━━━ Passage provided

All of the starters we tried were superb. Ceviche is an inspired combination of lobster, squid, and avocado mixed in a gazpacho sauce thickened with banana purée. A few specks of fresh jalapeño add heat to the slightly sweet liquid scented with ginger and rum. A soup of fresh corn in a warm cream broth was almost too sweet, but we finished it without remorse. Panko-crusted soft-shell crab, served with a soft shake of jalapeño powder and a slice of grilled pineapple, could have been a meal in itself.
All of the entrées were average. The much-touted duck breast arrived at our table cool. The huge portion was presliced and sat in an equally tepid porcini sauce. To the side, a mound of crispy Brussels sprout leaves rested against an apple-fennel purée. Another entrée, a massive chicken thigh, must have been trimmed from a chicken that stood 3 feet tall. The meat was juicy, but the spice allegedly rubbed into the leg must have fallen off in the cooking process. A warm sherry sauce helped. Overall, though, it was nothing special. Same goes for the strip, which, ordered medium rare, was served medium.
At this point in our meal, our chummy waiter had disappeared. We sat with unfinished food in front of us for 20 minutes. But he came back with a joke. “Okay, my pretty ladies,” he said. “Are you ready for your main course?” Hysterical! We tried to order dessert, but he was incapable of explaining the details of a chocolate coolant with milk jam. We decided to leave.

━━━━━━
━━━ Data

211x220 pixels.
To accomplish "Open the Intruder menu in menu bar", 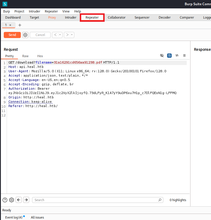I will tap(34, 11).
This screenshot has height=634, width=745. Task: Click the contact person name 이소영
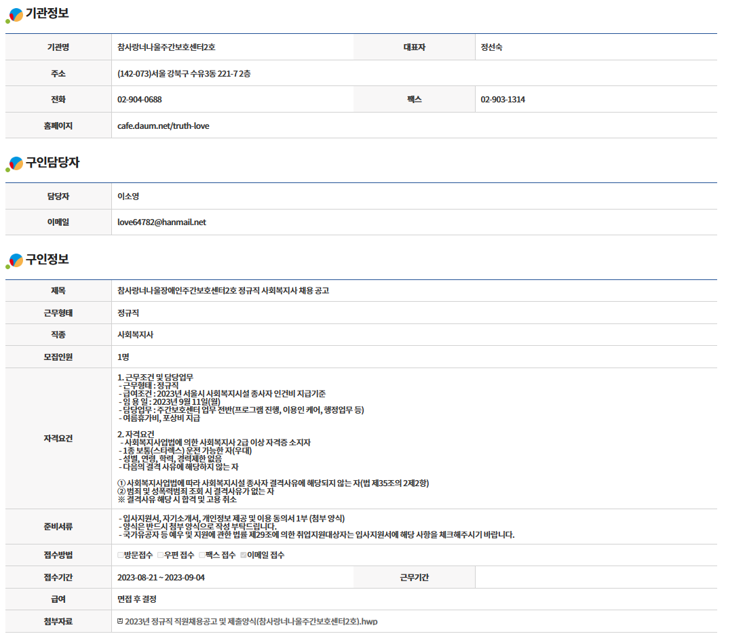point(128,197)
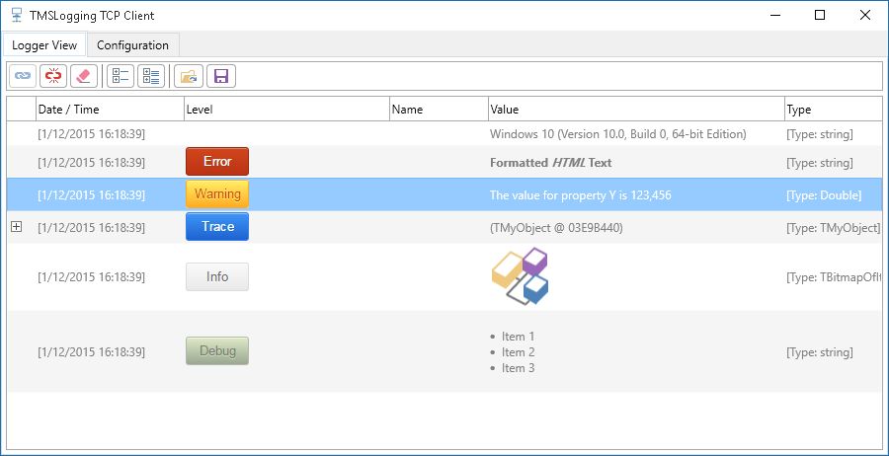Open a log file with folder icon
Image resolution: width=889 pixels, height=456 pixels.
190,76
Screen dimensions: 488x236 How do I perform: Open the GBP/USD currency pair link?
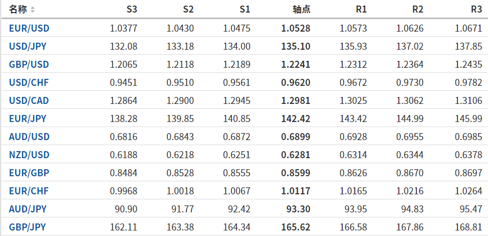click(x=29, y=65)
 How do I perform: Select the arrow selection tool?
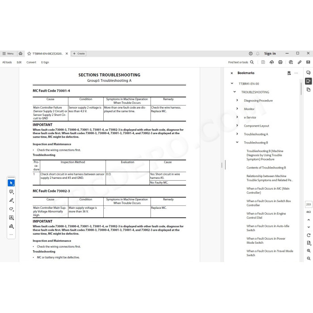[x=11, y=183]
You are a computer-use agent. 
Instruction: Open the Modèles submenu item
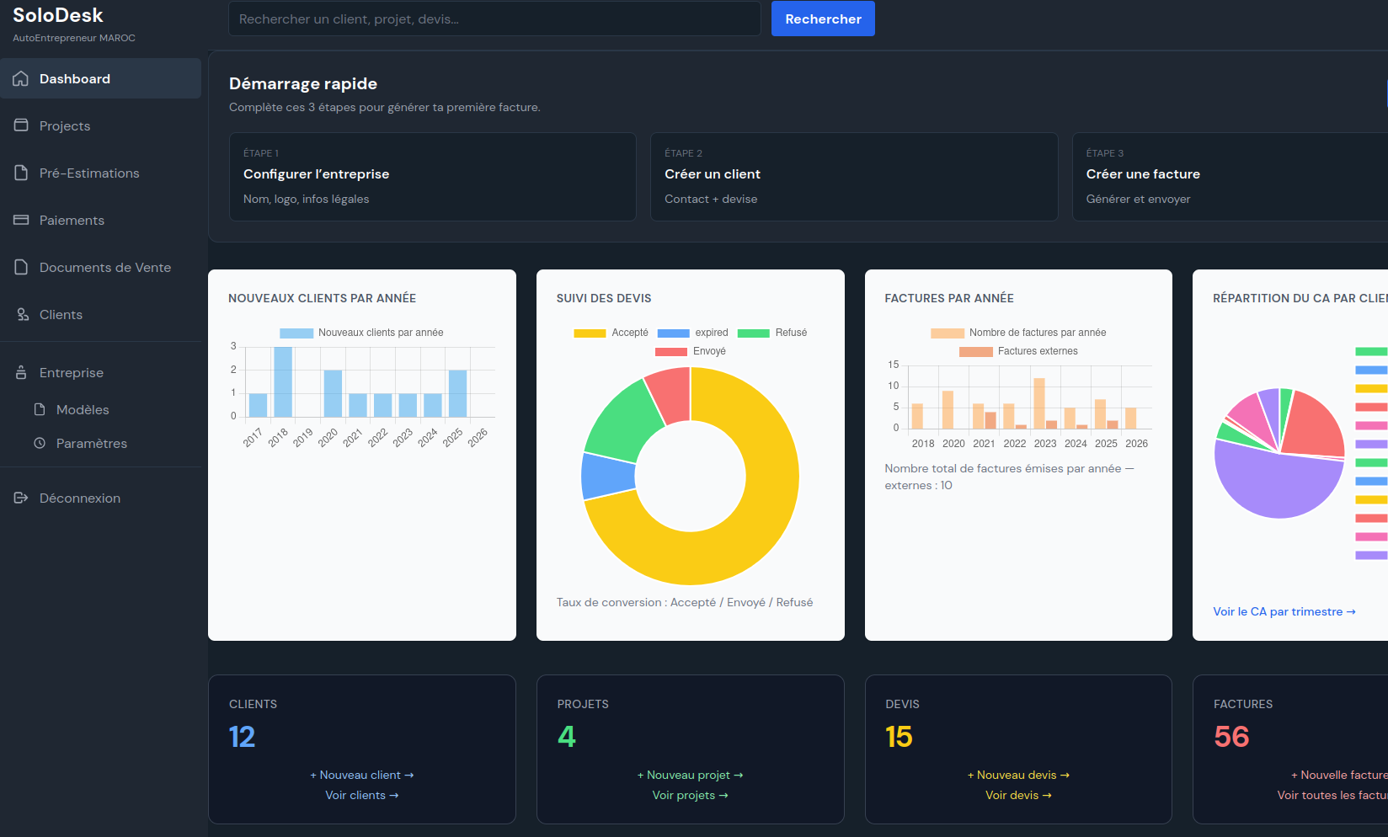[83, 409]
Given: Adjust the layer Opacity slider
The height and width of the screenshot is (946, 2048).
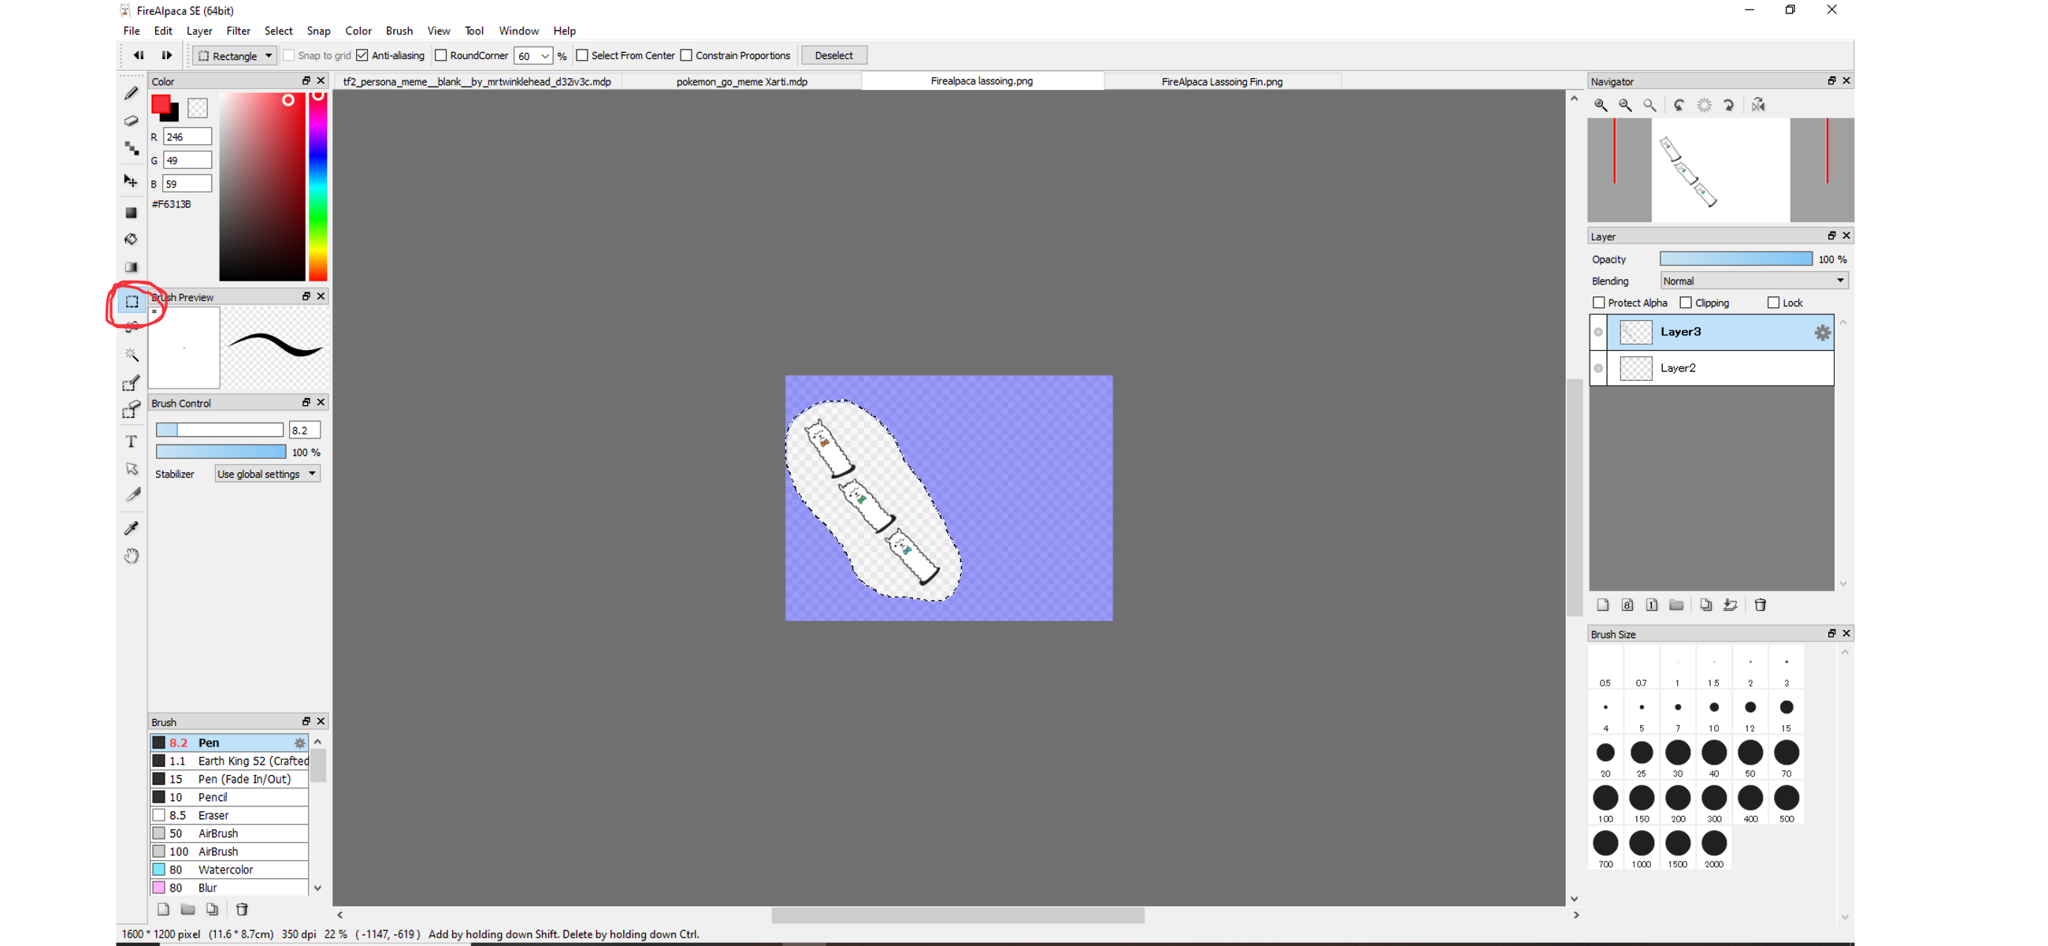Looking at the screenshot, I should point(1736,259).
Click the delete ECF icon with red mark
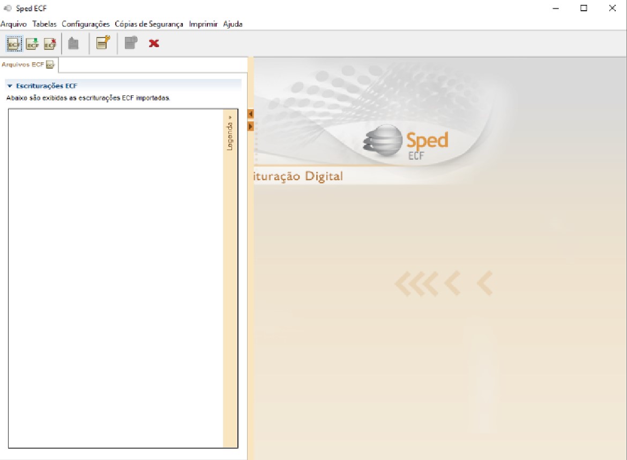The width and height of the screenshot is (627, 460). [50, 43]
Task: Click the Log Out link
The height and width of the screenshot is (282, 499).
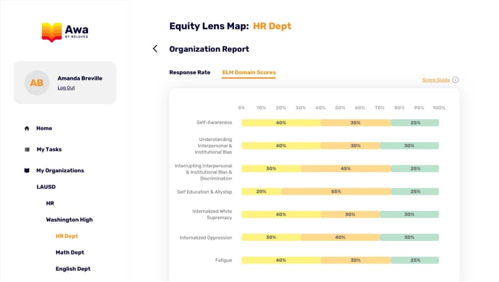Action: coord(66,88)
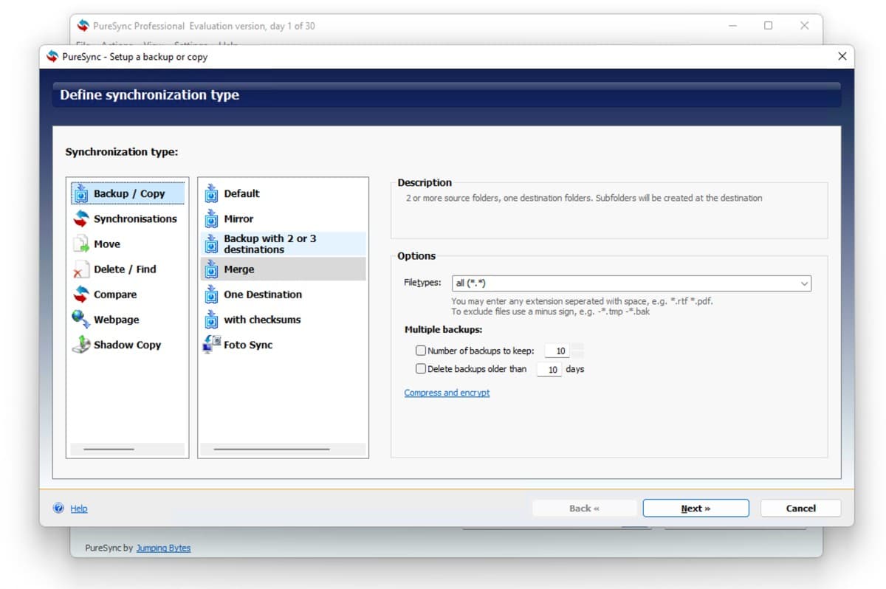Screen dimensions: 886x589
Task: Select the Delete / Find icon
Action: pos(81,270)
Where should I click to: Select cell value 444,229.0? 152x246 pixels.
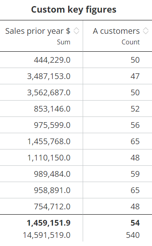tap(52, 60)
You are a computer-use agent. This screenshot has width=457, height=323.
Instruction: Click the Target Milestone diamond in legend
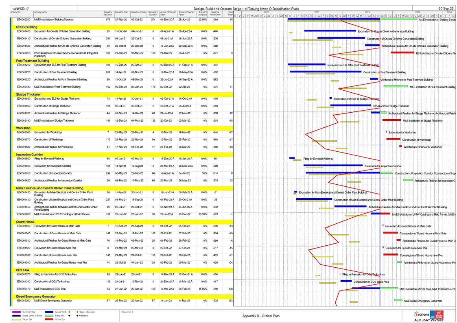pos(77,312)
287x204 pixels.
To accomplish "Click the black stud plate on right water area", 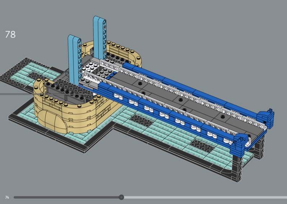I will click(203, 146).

━━━━━━

▸ **What you need to do**:
- 1) For the restaurant review, decide whether each statement agrees with it: (a) The duck breast was served warm. (b) The strip was ordered medium rare but came out medium. (c) The waiter explained the chocolate coolant dessert in detail. For each, answer yes or no and quote the deciding words.
- 2) Continue the restaurant review from its final sentence, "We decided to leave."

▸ **Expected answers**:
- 1)
(a) No: "The much-touted duck breast arrived at our table cool."
(b) Yes: "Same goes for the strip, which, ordered medium rare, was served medium."
(c) No: "he was incapable of explaining the details of a chocolate coolant with milk jam."

- 2)
Several weeks later, we returned for lunch. To my horror, we drew the same waiter. “Where did all of you beautiful ladies come from?” he asked. His unctuousness knew no bounds. However, the table of women in tennis togs drinking white wine across from us ate up his corny compliments, as did the sorority sisters at the next table.
We ordered a burger, which was a thin strip of meat at the bottom of a pile of garnish between two shiny buns. A seared tuna salad was a rectangular plate with a nice portion of tuna, but two of the pieces were untrimmed, beyond seared, and tough. A fancy-sounding panko-crusted chicken salad with watercress was embarrassingly pedestrian. Four 3-inch strips of overfried chicken rested like dark brown cigars on each side of a pile of sliced iceberg lettuce topped with crispy red tortilla strips.
The next time I called for reservations, I requested the Chef’s Dining Room. It was like eating in a different restaurant. The service was attentive and professional, and the food arrived hotter. I tried the rabbit with chocolate panna cotta, jalapeño honey, and pumpkin powder. Later, Wilcox described it to me as a “molecular gastronomy take on Southwestern cuisine.” To me, it was like a ridiculous attempt to deconstruct a mole—a little rabbit swiped through the pumpkin, honey, and chocolate was gimmicky but good. The standout entrée was the 3-inch bone-in pork chop, grilled over hickory and oak. It takes Wilcox three days to prepare this chop for the plate. The chop is brined, cold smoked, and marinated in chopped shallots, garlic, rosemary, oregano, thyme, and parsley. The tender meat, gently sauced in a maple glaze, melts in your mouth leaving the flavors of sweet, savory, and smoke on the tongue.
On this visit, we managed dessert. The signature salute to the theater, a chocolate tart layered with caramel popcorn and served with salty butter ice cream, was fun. But the house-made ice creams, particularly the sweet basil, were the perfect antidote to a hot Dallas night. We enjoyed our experience so much that we didn’t want to leave. So we headed to the bar.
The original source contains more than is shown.